Hive via Parquet

Last updated on 22nd April 2024

Apache Hive provides a SQL-like interface to query data built on top of Apache Hadoop, and allows Hadoop users to extract this data for further analysis with ease and at scale. The Simudyne SDK (as of version 2.4) allows user to specify the output of their data to be stored in Hive tables in a Parquet format.

Hive Parquet Export

The Simudyne SDK will not export to Hive by default. To enable, set the value of the config field core.hive-export.enabled in the simudyneSDK.properties file to true.

You must also set core.hive-export-path=hive2://localhost:10000/default changing the localhost and port as required. The default refers to the table the data will be populated too.

Also required are the fields core.export.username and core.export.password in order for authentication to the Hive server to be completed.

Furthermore, there are two additional details both for local Parquet and Hive output that a user may wish to change. These are core.data-export.generic-flush and core.data-export.values-flush. These typically would be the same values (the option to change is left to the user for altering default export or custom channels) and refers to how many records will be outputting to a single file, or in the case of Hive how many entries are sent in a single query.

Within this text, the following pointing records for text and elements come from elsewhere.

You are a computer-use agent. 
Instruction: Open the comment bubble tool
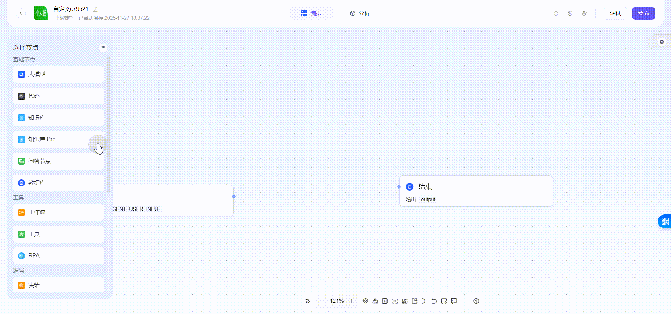pos(454,301)
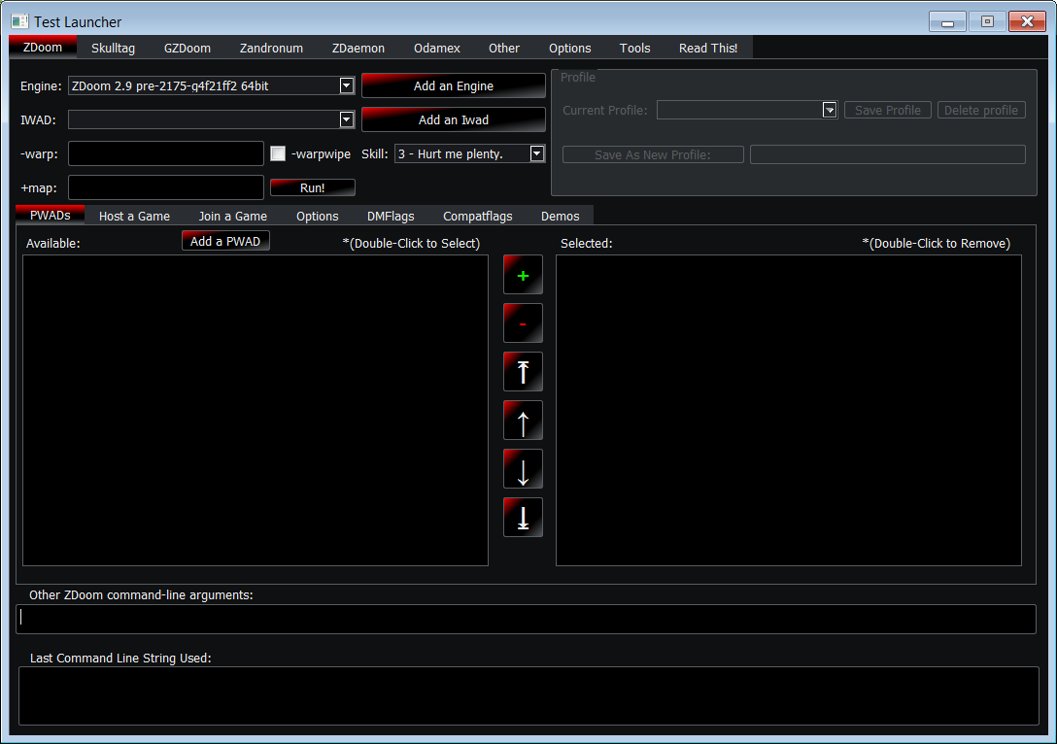
Task: Open the Skill level dropdown
Action: coord(537,153)
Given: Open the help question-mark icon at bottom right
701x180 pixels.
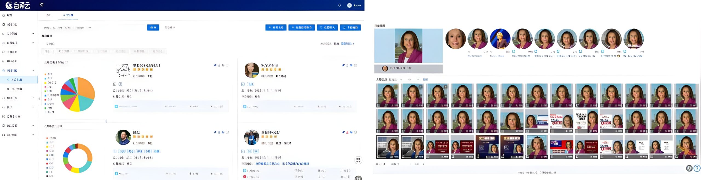Looking at the screenshot, I should point(697,168).
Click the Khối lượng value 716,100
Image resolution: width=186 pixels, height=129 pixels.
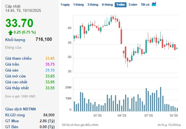tap(44, 39)
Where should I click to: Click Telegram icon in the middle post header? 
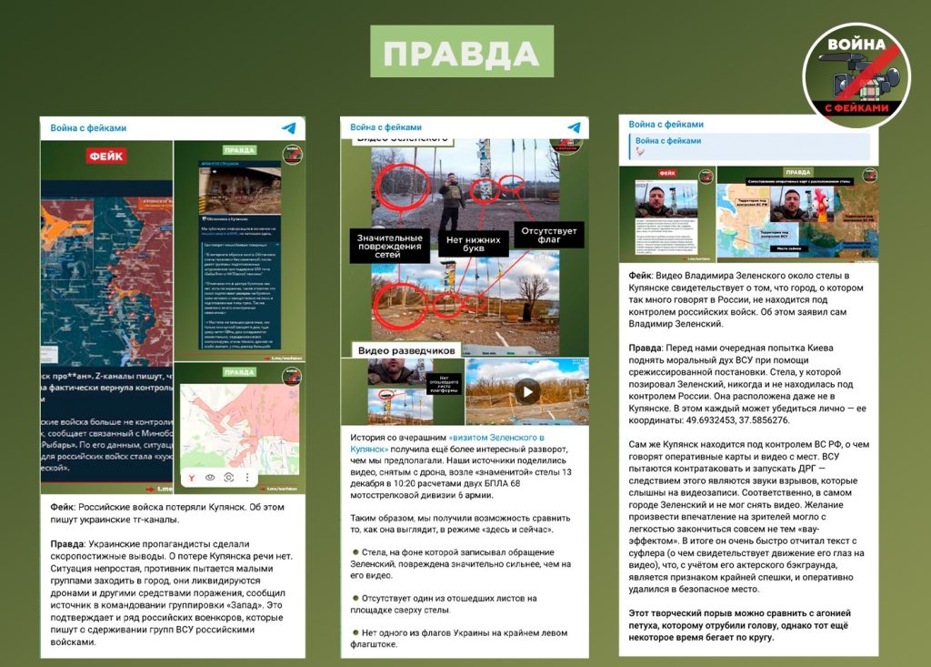point(575,128)
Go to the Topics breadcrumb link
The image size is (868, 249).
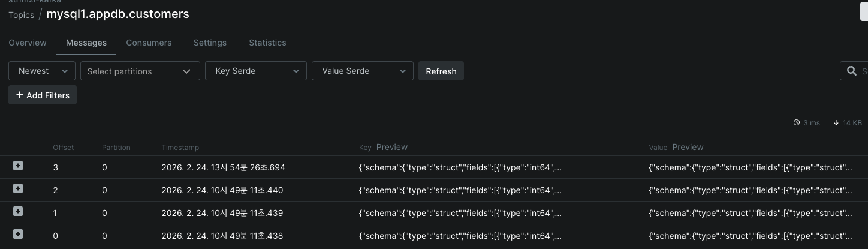tap(21, 15)
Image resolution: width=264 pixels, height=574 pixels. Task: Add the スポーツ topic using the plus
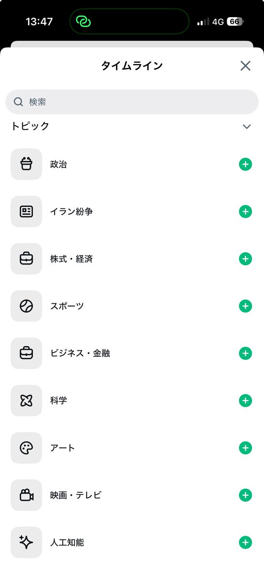pyautogui.click(x=245, y=306)
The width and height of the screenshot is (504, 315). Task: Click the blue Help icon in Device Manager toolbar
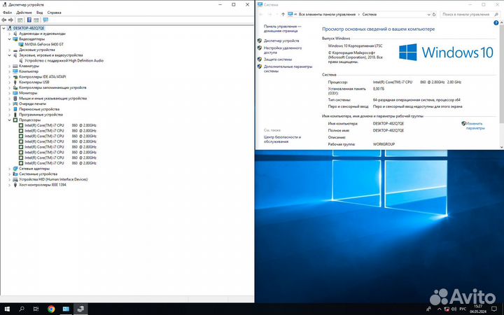click(x=28, y=20)
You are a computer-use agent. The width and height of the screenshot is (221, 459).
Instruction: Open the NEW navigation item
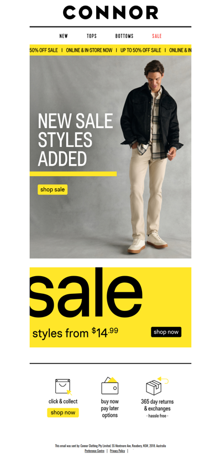[x=64, y=36]
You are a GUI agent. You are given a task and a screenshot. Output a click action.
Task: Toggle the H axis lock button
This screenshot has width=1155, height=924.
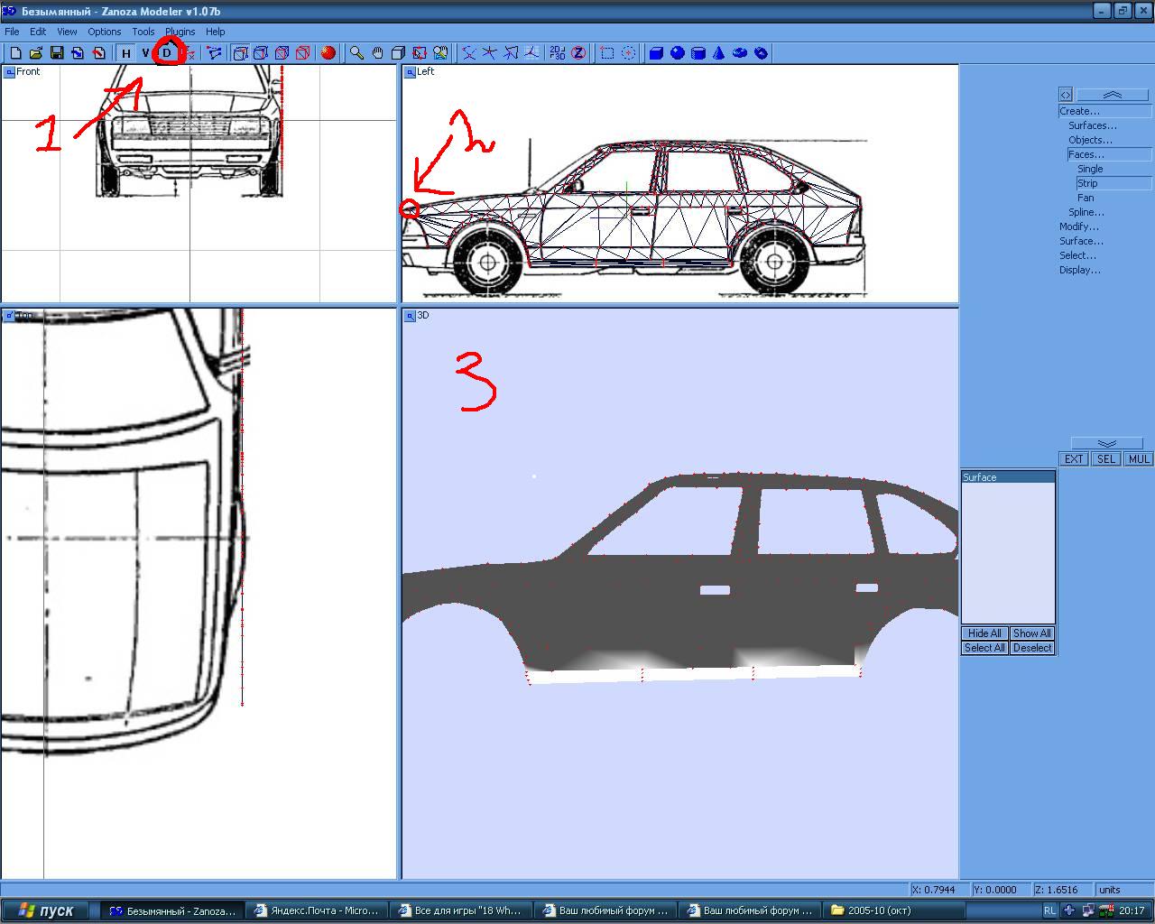[x=126, y=53]
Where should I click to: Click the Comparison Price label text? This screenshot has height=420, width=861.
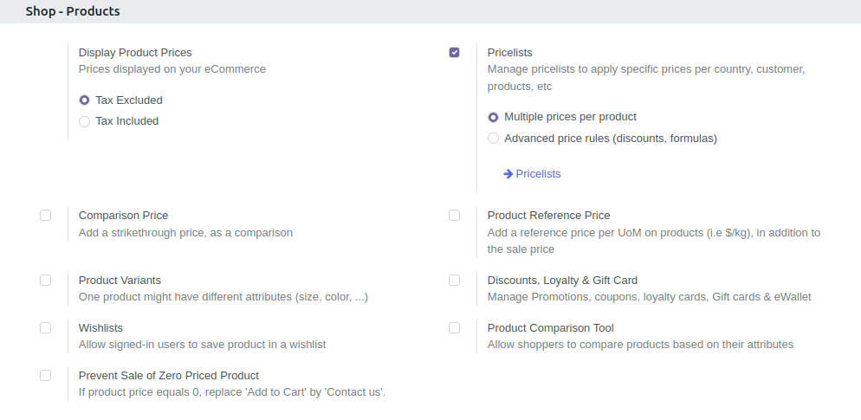[x=123, y=216]
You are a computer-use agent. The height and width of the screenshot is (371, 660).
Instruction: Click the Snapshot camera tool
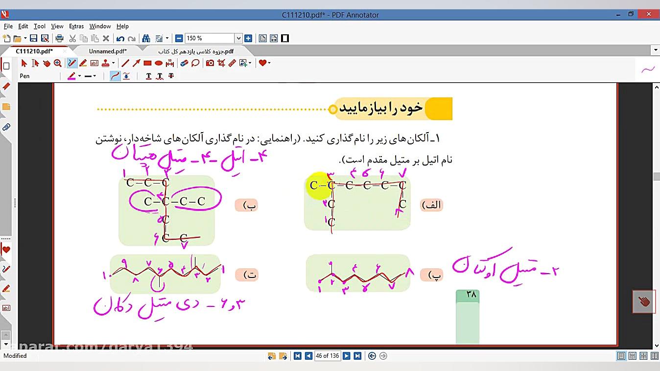[210, 63]
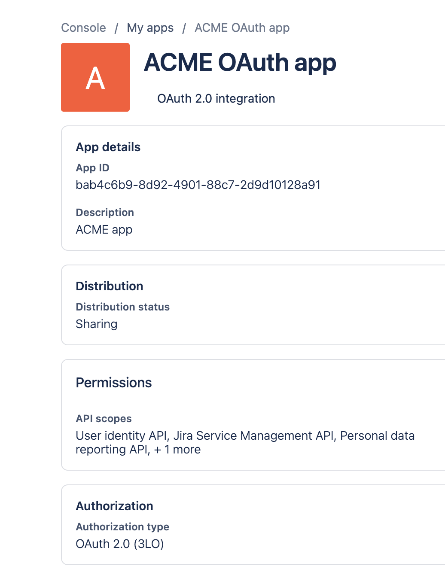
Task: Click the App ID label
Action: click(x=92, y=168)
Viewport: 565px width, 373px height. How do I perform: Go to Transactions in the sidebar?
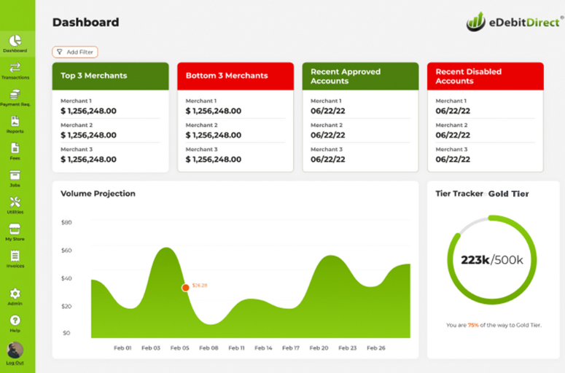click(x=15, y=68)
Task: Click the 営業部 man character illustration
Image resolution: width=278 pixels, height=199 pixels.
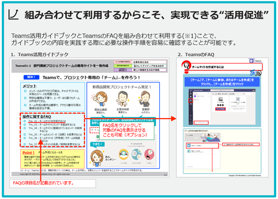Action: pyautogui.click(x=145, y=99)
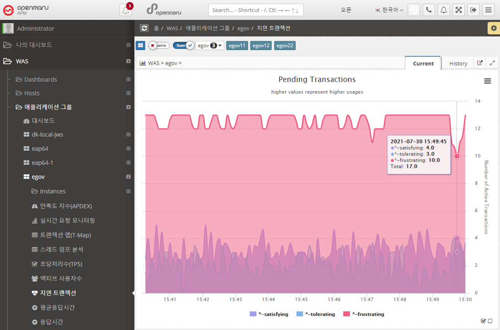Click the blue grid layout icon
This screenshot has width=500, height=330.
pyautogui.click(x=140, y=45)
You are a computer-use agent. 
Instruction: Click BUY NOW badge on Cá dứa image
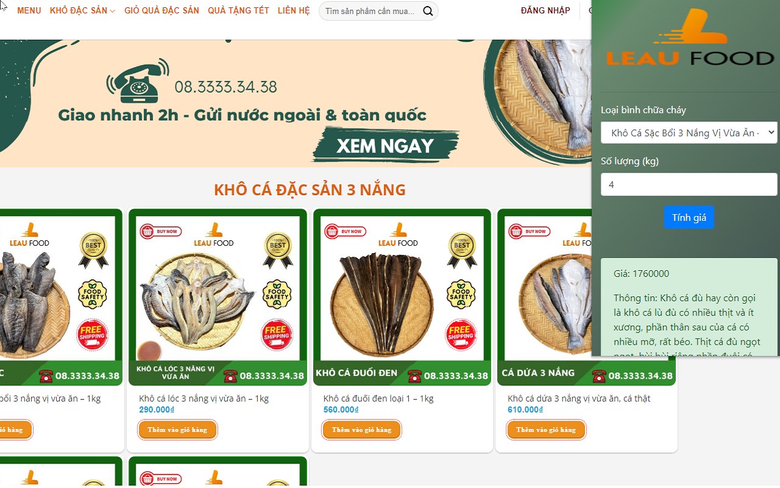[x=530, y=231]
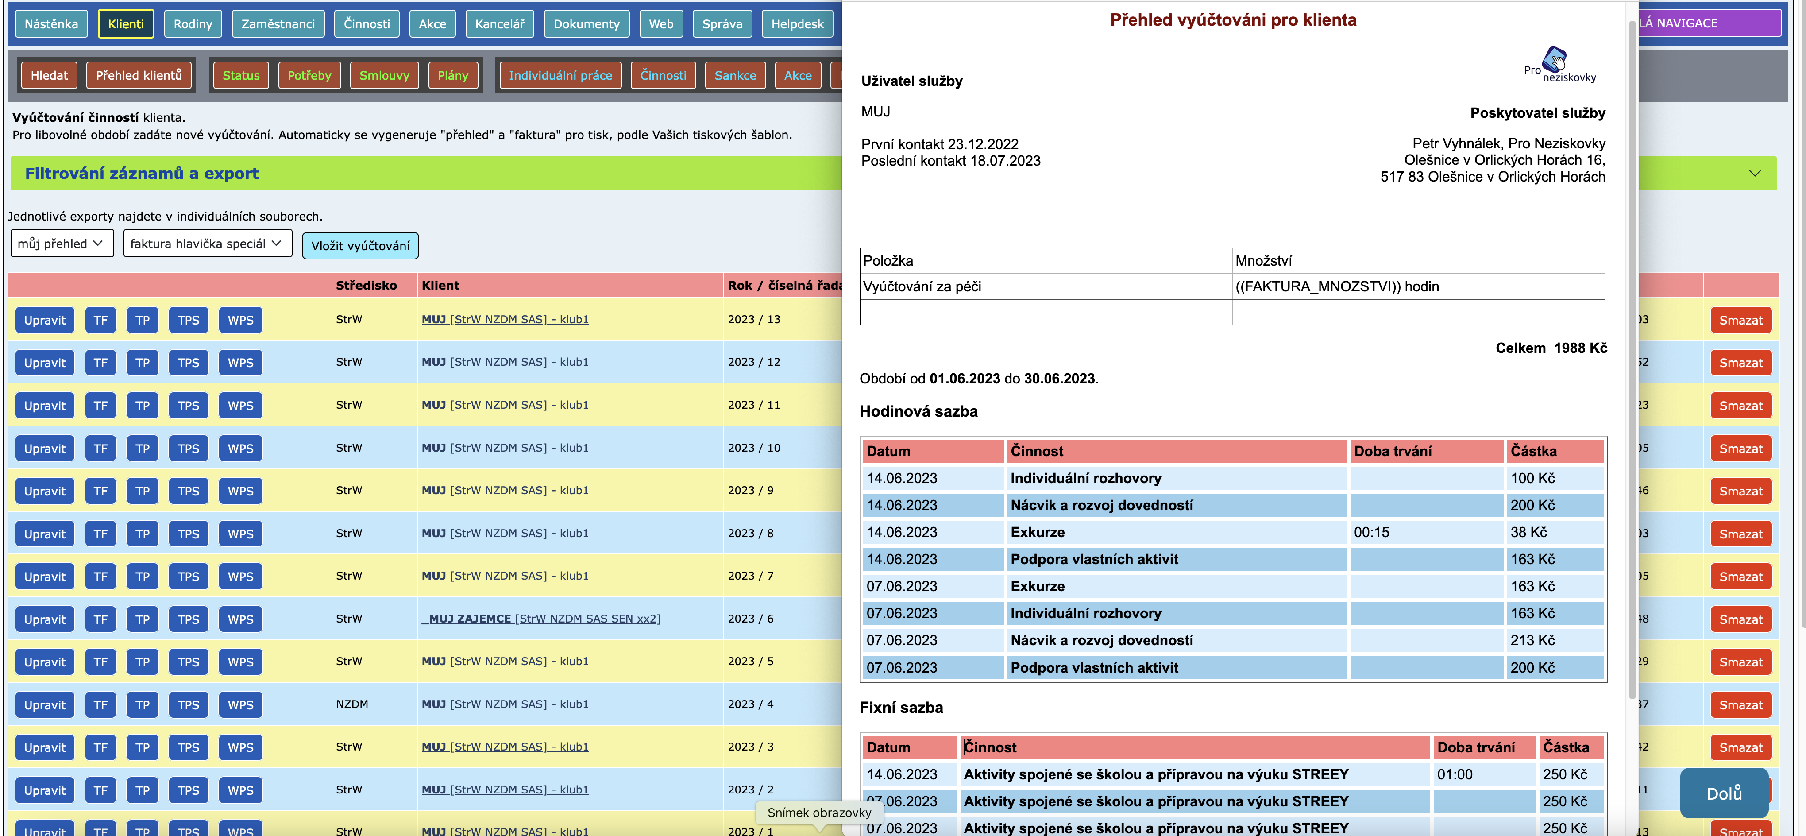Click Upravit in the 2023 / 9 row
The image size is (1806, 836).
pyautogui.click(x=44, y=491)
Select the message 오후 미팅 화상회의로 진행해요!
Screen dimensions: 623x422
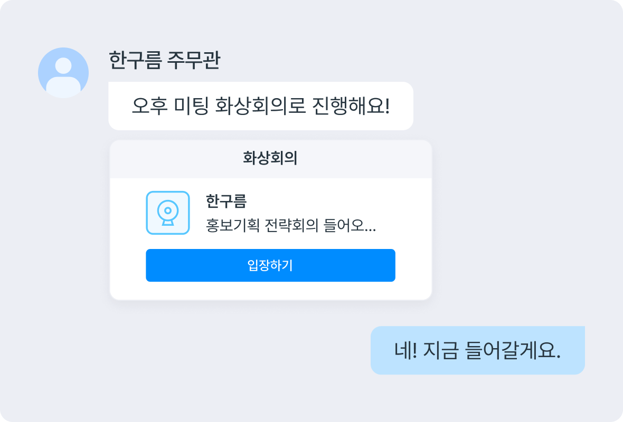point(261,106)
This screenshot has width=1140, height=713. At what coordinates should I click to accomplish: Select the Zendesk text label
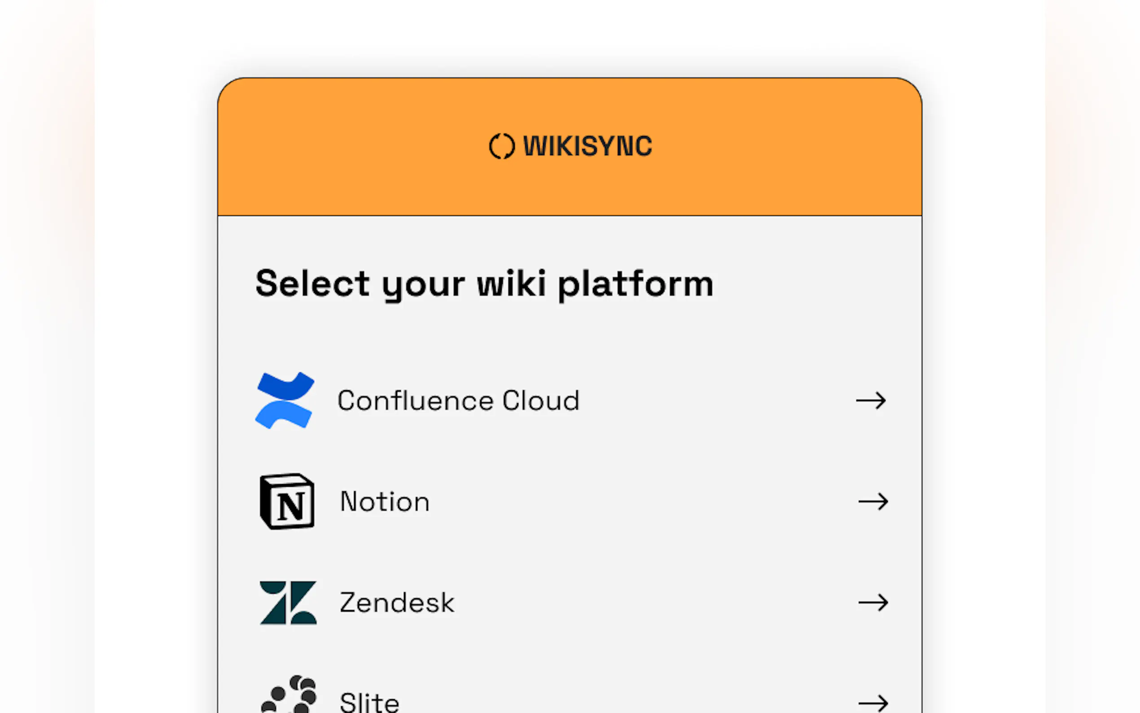click(x=397, y=603)
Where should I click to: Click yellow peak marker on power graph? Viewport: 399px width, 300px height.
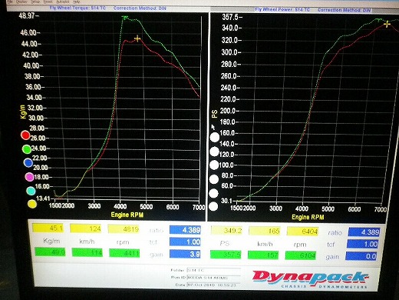[387, 24]
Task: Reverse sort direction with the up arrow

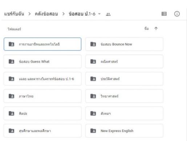Action: coord(156,28)
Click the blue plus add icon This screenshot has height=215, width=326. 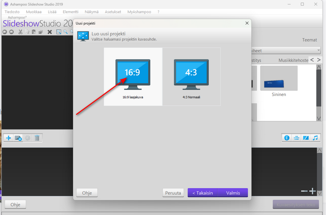pos(8,138)
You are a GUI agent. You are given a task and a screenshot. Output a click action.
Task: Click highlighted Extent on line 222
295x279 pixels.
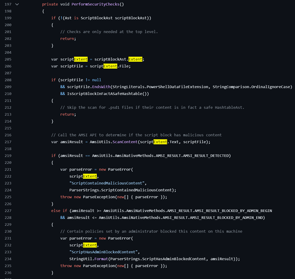90,176
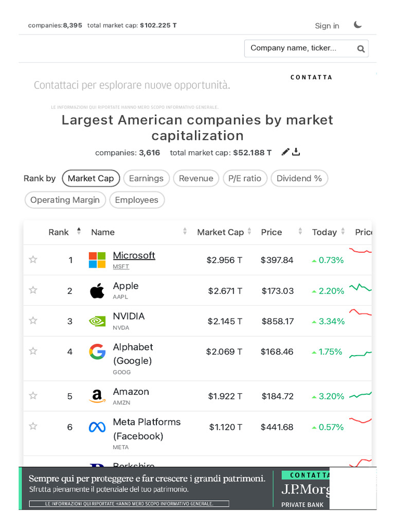This screenshot has width=395, height=527.
Task: Click the pencil edit icon
Action: [x=286, y=152]
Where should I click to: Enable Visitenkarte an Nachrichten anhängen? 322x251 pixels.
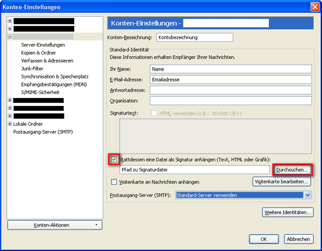click(x=114, y=182)
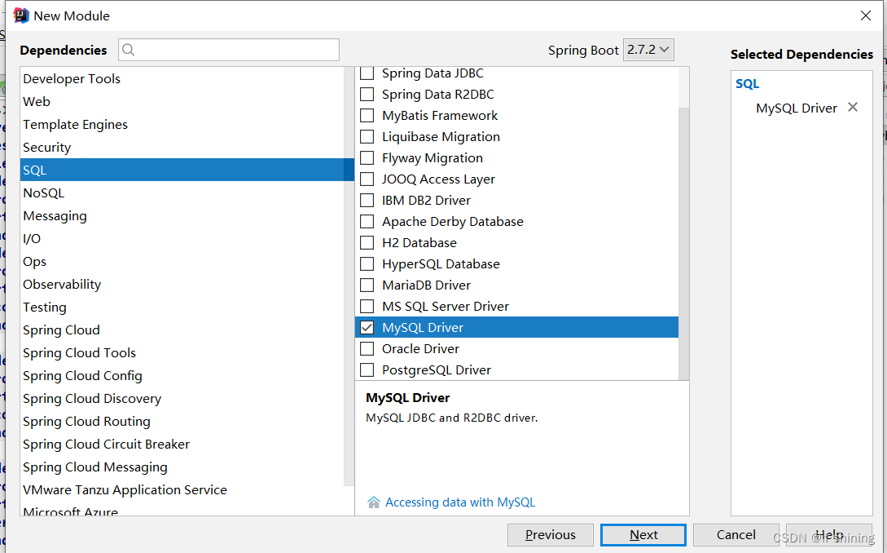Close the New Module dialog
This screenshot has height=553, width=887.
(866, 15)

(More about Model Config.)

Required Config

As provided with any tutorials or default `simudyneSDK.properties` files the parameters for Hive must be set to default, and cannot function without as well having the export path, username, and password. If you are using 2.4 please make sure these parameters exist and if not in use are set to false, but they are required lookups.
As well because of the usage of the username/password you will not be able to output both to SQL and Hive by default.

Hive Output Structure

As the underlying format of the Hive output is the same as a local parquet output, please refer to (Parquet Data Export.) for more information on the difference between Batch and Scenario runs, and how to group by different structures. Note this will create parquet output to your Hive table in the same manner.

By default Agent and Link data is not serialised, and so not output to parquet. This is to reduce the amount of data being held in memory when sending the batch results to the console. If the data is being output to parquet and does not need to be viewed on the console, the in memory data storage can be turned off allowing the Simudyne SDK to export Agent and Link data to parquet as well as the general Model data. This is done by setting the config field core.return-data to false.

For large model runs that produce a lot of data, setting this config field to false will also reduce the amount of memory being held by the simulation, which can help avoid potential OutOfMemory exceptions and improve the efficiency of the model.

If the data does not need to be displayed on the console, but Agent and Link data is not needed, the config fields core-abm.serialize.agents and core-abm.serialize.links should be set to false, to avoid generating uncessary data.

Controlling Flush Size

While a defualt values exists for core.data-export.generic-flush and core.data-export.values-flush, control of these values is handed to users as differences in model output and machine performance can differ vastly. Effectively, this flush is what will exist in memory before being written to a file or sent to a Hive Query.

While increasing this value will result in less files (subsequent files are created with the same name/run structure but with an _n value appended allowing further commands/scripts to either parse or combine these files) it will directly affect memory.

As memory tends to be a bottleneck for larger scale simulations, you should adjust this value if you are having either failed batch runs, or are encountering issues where GC overhead limits are encountered.